The regex pattern ^C will match any string (or line) that starts with the letter C. It would match with the string : Computer Stuffs, but not with Doing Computer Stuffs. This is because the latter starts with the character D, and not C.

Similarly, s$ will match any string (or line) that ends with the letter s. It would match the input string : Computers, but not Computer.

Another useful anchor is : \b, which is used to specify a word boundary. So, if you use the regex pattern \bcomputer\b, then this would match the string : I own a computer, but not I own computers. This is because, in the latter, there is an s character after the string computer, and not a word boundary.

Escaping metacharacters

As we’ve seen in the previous sections, many characters have special meanings when used in a regex string. These are : .+?*[](){}....

Now, what if we want to match literally one of these characters in a string input?

For instance, what if we want to match a phone number starting with the character +. If we use the regex string +[0-9]{15}, then this would generate an error. This is because we are using the + sign without a preceding element to which the quantifier would apply.

To bypass this, and force the interpretation of these metacharacters as literal characters, we can use \ before them. So, in our example, the proper string to use would be \+[0-9]{15}.

Note that the above regex pattern is oversimplified. It won’t be able to match phone numbers that contain hyphens within them. For the sake of this example, it was simplified to only match with phone numbers starting with +, followed by 15 digit numbers. If you want a more accurate regex for phone number validation, you can take a look at the one provided as an example earlier in this article.

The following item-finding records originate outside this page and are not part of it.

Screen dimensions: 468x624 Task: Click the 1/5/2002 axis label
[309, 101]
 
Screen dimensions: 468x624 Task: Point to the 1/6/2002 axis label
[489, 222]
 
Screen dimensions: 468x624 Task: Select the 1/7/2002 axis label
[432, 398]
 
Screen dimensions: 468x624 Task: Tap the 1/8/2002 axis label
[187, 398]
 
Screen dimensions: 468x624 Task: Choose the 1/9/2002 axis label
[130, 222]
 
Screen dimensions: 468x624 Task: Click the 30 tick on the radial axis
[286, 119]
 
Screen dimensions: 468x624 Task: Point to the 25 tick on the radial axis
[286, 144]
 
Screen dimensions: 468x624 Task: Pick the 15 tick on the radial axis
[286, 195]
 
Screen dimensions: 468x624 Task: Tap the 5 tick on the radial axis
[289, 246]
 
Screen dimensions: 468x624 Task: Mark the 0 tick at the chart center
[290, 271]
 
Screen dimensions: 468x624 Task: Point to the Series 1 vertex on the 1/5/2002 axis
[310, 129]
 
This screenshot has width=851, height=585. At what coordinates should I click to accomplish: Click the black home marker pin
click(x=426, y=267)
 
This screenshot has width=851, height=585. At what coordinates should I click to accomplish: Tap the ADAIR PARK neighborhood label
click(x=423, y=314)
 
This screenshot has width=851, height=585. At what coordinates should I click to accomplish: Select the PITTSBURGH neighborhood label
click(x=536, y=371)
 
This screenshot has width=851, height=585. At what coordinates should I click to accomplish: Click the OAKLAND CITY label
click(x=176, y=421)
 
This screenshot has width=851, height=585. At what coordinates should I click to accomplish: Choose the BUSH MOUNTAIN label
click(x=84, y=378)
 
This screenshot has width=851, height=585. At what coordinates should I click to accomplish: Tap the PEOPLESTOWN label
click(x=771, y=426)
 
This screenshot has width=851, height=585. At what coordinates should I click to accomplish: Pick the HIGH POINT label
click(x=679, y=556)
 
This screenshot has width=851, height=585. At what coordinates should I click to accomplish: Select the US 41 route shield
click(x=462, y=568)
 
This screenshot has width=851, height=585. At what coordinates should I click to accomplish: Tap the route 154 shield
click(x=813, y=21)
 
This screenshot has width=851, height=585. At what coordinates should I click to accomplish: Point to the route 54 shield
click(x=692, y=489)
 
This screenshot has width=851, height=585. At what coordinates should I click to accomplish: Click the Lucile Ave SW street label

We have reached the end of this article, you should now be able to write your own regex patterns that suit your needs. I invite you to go back to the examples provided at the beginning of this article to try and understand why they work

If you want to challenge yourself even further, you can also try to write regular expressions for validating dates, credit card numbers, and checking password complexity. These should keep you busy for a while.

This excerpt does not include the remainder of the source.